Non a caso, l’intera installazione di Wael Shawky, sviluppata su tutti e tre i piani della galleria, si presenta proprio nelle forme di un’esposizione archeologica “museale” dell’antica città , di cui l’artista sembra averne riportato alla luce i frammenti e le simbologie di un immaginario storico e culturale che da sempre caratterizzano Pompei di una mitologia seducente e misteriosa.
La mostra I Am Hymns of the New Temples ruota intorno all’omonimo film che, presentato lo scorso maggio al Teatro Piccolo “Odeion” del Parco Archeologico di Pompei, apre le porte all’esposizione proiettato in dimensioni monumentali nella prima sala.

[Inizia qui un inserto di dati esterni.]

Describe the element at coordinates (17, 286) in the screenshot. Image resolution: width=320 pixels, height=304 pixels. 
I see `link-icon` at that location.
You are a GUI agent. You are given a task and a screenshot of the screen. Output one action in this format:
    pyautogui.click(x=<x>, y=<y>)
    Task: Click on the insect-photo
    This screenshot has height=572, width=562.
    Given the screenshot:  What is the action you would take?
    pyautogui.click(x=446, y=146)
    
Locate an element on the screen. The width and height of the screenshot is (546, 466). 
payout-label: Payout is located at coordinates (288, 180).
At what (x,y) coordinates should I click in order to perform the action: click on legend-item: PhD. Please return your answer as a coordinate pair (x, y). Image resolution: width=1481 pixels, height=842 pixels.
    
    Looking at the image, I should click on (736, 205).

Il film ci presenta e ci fa vivere le rovine di Pompei come un teatro della memoria a cielo aperto della città dove, attraverso atti di creazione e distruzione continua, si ripercorre la narrazione mitologica sull’origine dell’universo, del pianeta Terra e delle sue divinità . Una narrazione che oscilla tra reale e finzione, dalle connotazioni ludiche e fiabesche, ipnotiche per lo spettatore: numerosi performer dalle grandi e vivaci maschere in ceramica e cartapesta, ispirate a quelle delle commedie greche e a quelle popolari delle fabulae atellanae, mettono in scena i volti di queste mitologie e divinità giocando sulle dimensioni della danza e del ritmo. Questo teatro della memoria, che per Wael Shawky è il simbolo di una morte e di una rinascita di mitologie e ritualità primordiali, conserva differenti visioni della stessa storia, concepite e registrate nel corso del tempo nelle diverse sponde che si affacciano sulla culla del Mediterraneo.

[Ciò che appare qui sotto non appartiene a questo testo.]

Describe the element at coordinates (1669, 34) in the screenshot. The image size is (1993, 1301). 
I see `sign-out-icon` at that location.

Dalla proiezione monumentale di I Am Hymns of the New Temples, avviene come la fuoriuscita di tutti gli altri elementi che compongono l’omonima mostra e che ne rappresentano la scenografia: si riportano le maschere, le oggettistiche, le forme e i colori che compongono l’immaginario narrativo del film. Weal Shawky, da questo viaggio nella memoria e nella storia dell’uomo ripercorsa tra le rovine di Pompei, estrae elementi e simbologie rielaborandoli attraverso differenti media e tecniche di formalizzazione: dalla performance al film, dal disegno alla scultura. Tutti medium che, messi in dialogo tra loro, compongono un allestimento simiche a quello archeologico, dove teche museali contengono le forme rinvenute e riscoperte di un passato mitologico. Attraversando i piani bidimensionali della proiezione del cinema, della pittura e del disegno, insieme a quelli tridimensionali della scultura. Weal Shawky fa dello spazio espositivo un grande teatro dove, avvolto da calde pareti color magenta, dare corpo e vita a un dinamico immaginario fiabesco dalle forme vivaci e colorate, armoniosamente intrecciate tra loro, che ricompongono le strutture di un passato storico mitologico e seducente.